While many of the cars may look goofy at times -from canoes to tweety birds to rolling jailhouses, outhouses and lawn furniture - there is a core of serious competitors with well designed, highly competitive vehicles. There are two divisions: the Downhill, starting from an inclined ramp (for an fair start), and the Jamaican with a driver and pusher, who will jump into or on the back the vehicle; there are then three immediate pylons for the vehicle to slalom through before hitting the steepest part of the hill for the downhill finish, all definite Cool Runnings adaptations. Most enter the downhill - the Jamaican puts more pressure on the vehicle systems due to the weight of the extra person. There were just seven Jamaican entries this year.
The National Adult Soapbox Derby Association (NASDA), which is local with big ambitions, created this event. Shannon Heep, the creative, driving force of NASDA, was looking for a multi-day event to galvanize downtown, was fun for everyone and good for business. Last Friday night there was nearly 1,000 people downtown whooping it up for the racing, music, and libations (for non drivers, heh). Shannon and her loyal crew were happy but tired puppies with two more days of racing left - all day Saturday and the finals on Sunday afternoon. I was part of that crew the first two years but due to other obligations, I was merely a spectator this year.
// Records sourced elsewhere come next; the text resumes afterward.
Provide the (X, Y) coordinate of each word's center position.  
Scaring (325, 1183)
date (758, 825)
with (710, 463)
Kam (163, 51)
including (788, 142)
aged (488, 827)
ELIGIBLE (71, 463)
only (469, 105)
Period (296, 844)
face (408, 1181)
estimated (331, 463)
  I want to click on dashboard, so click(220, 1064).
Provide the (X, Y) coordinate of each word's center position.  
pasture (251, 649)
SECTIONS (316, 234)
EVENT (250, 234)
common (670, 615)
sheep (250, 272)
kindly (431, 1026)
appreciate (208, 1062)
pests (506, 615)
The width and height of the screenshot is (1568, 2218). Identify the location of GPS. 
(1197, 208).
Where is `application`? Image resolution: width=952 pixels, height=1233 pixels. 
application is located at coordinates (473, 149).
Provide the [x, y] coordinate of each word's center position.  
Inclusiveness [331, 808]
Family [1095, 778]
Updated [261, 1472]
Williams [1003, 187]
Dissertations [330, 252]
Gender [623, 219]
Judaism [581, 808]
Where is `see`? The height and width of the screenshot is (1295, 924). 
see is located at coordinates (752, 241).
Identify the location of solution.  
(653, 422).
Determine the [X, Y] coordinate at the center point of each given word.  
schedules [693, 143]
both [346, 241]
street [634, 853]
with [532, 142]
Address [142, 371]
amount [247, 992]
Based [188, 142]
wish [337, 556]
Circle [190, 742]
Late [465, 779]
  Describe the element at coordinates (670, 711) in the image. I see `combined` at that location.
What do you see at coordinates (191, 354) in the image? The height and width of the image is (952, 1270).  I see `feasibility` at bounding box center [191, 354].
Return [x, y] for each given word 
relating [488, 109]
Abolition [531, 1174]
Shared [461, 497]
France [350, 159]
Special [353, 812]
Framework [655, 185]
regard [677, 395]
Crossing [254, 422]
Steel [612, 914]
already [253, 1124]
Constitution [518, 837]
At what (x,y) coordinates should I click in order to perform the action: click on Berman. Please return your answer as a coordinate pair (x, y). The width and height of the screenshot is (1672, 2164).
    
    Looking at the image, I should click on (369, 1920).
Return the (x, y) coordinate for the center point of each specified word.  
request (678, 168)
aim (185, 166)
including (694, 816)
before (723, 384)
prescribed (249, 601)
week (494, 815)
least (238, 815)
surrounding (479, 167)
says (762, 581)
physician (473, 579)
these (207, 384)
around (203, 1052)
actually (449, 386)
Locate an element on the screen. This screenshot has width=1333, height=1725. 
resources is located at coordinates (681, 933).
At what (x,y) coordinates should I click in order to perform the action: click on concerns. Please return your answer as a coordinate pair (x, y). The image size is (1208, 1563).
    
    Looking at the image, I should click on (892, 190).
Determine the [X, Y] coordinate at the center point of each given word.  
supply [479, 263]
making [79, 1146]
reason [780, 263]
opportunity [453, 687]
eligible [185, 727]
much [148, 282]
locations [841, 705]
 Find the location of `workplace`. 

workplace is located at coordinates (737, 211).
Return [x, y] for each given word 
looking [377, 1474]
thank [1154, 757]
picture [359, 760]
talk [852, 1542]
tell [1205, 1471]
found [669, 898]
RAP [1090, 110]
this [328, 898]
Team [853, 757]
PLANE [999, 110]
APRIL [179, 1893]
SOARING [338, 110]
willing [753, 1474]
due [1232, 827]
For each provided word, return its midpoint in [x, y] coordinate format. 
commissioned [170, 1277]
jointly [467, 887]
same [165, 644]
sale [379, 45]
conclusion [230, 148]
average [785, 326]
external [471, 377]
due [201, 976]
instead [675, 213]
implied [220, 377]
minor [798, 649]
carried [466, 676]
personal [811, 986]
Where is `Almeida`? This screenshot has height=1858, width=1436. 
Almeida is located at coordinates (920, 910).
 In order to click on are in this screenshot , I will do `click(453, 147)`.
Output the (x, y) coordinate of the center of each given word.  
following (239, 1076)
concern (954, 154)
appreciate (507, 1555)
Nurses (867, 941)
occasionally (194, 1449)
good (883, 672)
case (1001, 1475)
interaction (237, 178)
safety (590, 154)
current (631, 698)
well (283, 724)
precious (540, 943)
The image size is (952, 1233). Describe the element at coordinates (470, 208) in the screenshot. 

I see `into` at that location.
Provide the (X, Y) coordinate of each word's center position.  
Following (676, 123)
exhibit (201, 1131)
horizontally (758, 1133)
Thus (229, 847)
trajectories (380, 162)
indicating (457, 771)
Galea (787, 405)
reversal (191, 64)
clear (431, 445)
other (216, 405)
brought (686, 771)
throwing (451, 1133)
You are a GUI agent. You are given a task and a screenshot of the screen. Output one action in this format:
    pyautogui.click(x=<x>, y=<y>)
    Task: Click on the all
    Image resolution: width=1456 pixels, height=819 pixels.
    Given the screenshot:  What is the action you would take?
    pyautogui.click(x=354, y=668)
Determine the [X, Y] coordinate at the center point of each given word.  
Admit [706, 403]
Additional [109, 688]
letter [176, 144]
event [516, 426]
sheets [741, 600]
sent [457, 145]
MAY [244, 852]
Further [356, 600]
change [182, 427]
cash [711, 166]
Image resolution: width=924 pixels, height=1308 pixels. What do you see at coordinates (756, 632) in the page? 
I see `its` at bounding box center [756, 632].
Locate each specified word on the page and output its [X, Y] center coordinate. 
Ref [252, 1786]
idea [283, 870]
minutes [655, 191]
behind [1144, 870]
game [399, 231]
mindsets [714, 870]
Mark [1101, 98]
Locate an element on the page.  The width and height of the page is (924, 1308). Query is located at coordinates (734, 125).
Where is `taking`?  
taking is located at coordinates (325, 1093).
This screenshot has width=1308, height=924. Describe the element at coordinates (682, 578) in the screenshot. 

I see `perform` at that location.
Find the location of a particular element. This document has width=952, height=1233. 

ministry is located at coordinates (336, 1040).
With Paul and Kenneth driving, the Merkel Hoopty won several races before being vanquished to the losers bracket (both division races are double elimination). Paul won another race and Kenneth three more before falling to more experienced racers and better designed vehicles. They ran more than a few exhibitions to the crowd's delight. On Sunday the Merkels would win a NASDA Spirit Award for their efforts. Colleen Nelson, videographer and erstwhile reporter for the Longhorn Network, even interviewed them for Good Morning, Texas during Saturday's races.
Now if they can get that fire shooting out of the rooster's ass and straighten that goofy front wheel, next year should be even more fun when the Merkels return on Father's Day weekend.